/---

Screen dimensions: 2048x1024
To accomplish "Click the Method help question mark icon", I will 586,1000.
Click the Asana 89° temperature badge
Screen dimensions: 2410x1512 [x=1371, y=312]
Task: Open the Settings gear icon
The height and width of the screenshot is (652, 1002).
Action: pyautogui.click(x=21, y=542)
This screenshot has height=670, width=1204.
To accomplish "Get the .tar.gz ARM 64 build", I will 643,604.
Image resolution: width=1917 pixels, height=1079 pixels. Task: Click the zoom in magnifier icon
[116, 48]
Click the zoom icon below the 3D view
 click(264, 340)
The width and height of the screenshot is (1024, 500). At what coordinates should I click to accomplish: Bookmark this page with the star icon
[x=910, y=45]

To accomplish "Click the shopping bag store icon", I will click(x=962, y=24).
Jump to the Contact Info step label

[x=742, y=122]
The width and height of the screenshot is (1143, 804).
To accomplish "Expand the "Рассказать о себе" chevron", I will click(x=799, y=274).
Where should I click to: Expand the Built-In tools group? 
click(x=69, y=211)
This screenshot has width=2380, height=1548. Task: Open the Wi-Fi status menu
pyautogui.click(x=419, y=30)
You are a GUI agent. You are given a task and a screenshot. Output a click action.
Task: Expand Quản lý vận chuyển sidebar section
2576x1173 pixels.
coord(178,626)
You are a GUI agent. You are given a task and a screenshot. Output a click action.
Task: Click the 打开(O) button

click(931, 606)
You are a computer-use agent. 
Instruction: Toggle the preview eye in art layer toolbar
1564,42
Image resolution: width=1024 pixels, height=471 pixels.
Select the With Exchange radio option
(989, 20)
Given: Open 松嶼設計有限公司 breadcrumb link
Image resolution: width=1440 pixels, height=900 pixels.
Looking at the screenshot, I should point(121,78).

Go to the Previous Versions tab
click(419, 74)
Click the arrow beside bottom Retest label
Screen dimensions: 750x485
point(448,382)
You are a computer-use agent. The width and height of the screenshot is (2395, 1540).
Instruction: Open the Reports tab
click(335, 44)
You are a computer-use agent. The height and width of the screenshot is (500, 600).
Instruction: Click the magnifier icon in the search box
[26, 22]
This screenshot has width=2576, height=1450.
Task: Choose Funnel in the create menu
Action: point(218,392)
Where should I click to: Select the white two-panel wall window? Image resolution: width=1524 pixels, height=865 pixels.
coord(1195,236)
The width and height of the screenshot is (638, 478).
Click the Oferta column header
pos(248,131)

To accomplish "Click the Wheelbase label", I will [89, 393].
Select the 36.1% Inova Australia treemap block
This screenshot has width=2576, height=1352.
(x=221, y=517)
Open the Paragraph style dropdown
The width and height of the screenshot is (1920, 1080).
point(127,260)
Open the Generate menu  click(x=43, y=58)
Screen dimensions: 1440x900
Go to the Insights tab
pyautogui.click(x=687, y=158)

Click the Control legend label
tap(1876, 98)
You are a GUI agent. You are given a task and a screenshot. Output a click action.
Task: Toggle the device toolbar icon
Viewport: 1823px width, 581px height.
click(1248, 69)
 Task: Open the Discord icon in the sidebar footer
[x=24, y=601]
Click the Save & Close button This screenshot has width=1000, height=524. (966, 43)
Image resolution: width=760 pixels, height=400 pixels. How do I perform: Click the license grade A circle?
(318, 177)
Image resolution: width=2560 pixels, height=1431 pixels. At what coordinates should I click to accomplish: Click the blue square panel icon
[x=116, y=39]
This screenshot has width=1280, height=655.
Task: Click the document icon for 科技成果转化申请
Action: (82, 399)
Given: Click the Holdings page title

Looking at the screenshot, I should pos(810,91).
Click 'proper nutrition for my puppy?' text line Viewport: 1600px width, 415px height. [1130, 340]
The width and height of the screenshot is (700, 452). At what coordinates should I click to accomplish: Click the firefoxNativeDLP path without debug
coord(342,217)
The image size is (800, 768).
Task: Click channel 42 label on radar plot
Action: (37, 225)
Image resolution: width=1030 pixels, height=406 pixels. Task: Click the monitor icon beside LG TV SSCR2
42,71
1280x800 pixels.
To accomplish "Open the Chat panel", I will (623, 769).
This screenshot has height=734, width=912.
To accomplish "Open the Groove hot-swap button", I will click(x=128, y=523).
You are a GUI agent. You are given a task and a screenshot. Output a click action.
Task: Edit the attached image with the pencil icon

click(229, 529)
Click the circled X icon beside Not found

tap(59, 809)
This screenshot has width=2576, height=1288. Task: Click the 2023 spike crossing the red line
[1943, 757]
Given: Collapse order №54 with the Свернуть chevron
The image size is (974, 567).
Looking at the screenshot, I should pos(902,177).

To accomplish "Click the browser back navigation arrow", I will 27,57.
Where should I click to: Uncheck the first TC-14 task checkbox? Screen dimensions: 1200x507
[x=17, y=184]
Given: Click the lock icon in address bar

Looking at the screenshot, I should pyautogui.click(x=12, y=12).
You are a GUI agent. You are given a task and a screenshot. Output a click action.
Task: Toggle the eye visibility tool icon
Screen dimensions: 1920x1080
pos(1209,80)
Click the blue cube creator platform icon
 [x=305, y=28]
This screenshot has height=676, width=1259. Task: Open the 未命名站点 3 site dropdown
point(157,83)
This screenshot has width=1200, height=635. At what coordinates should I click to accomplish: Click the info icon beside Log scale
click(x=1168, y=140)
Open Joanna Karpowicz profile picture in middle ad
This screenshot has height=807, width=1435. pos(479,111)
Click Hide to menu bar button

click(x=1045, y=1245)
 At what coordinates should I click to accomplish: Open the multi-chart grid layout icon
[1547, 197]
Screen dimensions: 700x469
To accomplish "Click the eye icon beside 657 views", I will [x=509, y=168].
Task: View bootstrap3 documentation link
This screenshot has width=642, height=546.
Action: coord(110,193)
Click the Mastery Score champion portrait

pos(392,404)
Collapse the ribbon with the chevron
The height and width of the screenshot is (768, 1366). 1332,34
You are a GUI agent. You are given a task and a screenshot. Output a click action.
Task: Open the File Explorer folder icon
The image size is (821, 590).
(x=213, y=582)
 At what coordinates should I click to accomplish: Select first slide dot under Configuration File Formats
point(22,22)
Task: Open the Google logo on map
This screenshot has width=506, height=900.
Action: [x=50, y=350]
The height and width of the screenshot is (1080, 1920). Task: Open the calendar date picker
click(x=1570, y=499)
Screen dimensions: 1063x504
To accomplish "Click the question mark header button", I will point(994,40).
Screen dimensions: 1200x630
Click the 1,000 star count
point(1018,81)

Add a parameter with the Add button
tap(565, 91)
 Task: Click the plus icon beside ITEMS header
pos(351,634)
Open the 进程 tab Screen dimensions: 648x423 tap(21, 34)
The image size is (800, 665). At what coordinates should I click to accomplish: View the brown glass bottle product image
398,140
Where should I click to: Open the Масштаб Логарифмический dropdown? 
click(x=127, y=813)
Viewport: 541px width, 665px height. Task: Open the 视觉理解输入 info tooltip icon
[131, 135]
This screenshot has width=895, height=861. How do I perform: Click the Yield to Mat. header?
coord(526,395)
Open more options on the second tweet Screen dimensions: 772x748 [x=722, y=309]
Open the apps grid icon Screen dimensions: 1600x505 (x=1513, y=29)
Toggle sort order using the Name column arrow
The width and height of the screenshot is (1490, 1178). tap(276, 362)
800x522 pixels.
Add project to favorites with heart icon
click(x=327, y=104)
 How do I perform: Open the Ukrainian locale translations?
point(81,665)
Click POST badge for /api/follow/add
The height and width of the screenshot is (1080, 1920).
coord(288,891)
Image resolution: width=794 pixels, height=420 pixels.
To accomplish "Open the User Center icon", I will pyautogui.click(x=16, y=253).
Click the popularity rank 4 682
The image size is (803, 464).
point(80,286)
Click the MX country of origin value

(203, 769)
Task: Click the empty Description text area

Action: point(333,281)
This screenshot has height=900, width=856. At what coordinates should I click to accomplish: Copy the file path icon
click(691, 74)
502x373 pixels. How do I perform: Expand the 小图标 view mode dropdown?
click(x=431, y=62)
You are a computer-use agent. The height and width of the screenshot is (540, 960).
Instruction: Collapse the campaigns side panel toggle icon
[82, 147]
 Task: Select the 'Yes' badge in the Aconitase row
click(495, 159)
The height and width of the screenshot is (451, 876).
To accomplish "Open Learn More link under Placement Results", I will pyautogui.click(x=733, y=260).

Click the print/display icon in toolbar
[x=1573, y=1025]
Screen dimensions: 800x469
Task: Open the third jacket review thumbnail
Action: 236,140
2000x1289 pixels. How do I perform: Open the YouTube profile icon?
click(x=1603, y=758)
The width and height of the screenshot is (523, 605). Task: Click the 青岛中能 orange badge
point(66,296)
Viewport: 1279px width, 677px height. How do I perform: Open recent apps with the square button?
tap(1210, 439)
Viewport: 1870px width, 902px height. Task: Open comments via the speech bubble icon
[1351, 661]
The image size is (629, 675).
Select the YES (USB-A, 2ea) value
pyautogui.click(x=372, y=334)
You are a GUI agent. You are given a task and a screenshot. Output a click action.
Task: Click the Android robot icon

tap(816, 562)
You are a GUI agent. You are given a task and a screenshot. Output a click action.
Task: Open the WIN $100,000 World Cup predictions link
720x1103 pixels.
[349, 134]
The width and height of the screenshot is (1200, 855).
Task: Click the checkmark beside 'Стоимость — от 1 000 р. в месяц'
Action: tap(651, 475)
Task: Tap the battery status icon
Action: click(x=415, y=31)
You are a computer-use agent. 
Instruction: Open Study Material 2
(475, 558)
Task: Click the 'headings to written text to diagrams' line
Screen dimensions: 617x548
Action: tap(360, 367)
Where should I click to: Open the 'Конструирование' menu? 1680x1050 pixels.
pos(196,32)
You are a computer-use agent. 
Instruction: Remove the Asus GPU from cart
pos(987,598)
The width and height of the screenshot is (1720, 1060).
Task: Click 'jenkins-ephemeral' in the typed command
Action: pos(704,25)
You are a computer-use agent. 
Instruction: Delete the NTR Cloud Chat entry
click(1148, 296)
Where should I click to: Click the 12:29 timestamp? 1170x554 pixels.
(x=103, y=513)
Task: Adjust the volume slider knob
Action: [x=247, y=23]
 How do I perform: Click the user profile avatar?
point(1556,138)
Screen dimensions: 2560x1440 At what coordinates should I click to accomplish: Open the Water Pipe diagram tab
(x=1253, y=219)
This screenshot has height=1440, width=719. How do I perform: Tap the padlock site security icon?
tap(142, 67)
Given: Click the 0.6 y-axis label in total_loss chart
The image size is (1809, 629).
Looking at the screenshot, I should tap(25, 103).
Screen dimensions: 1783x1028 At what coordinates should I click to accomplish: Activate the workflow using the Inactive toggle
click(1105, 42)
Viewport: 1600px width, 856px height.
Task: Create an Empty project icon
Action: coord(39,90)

\---

→ **What is required**:
Edit the listing lines starting at the line with "Where should I click to: Open the Масштаб" and ending at the line with "Open more options" so that "tooltip" becomes "popover", leaving everything else unchanged. Output only those lines.

→ **Complete output**:
Where should I click to: Open the Масштаб Логарифмический dropdown? 
click(x=127, y=813)
Viewport: 541px width, 665px height. Task: Open the 视觉理解输入 info popover icon
[131, 135]
This screenshot has width=895, height=861. How do I perform: Click the Yield to Mat. header?
coord(526,395)
Open more options on the second tweet Screen dimensions: 772x748 [x=722, y=309]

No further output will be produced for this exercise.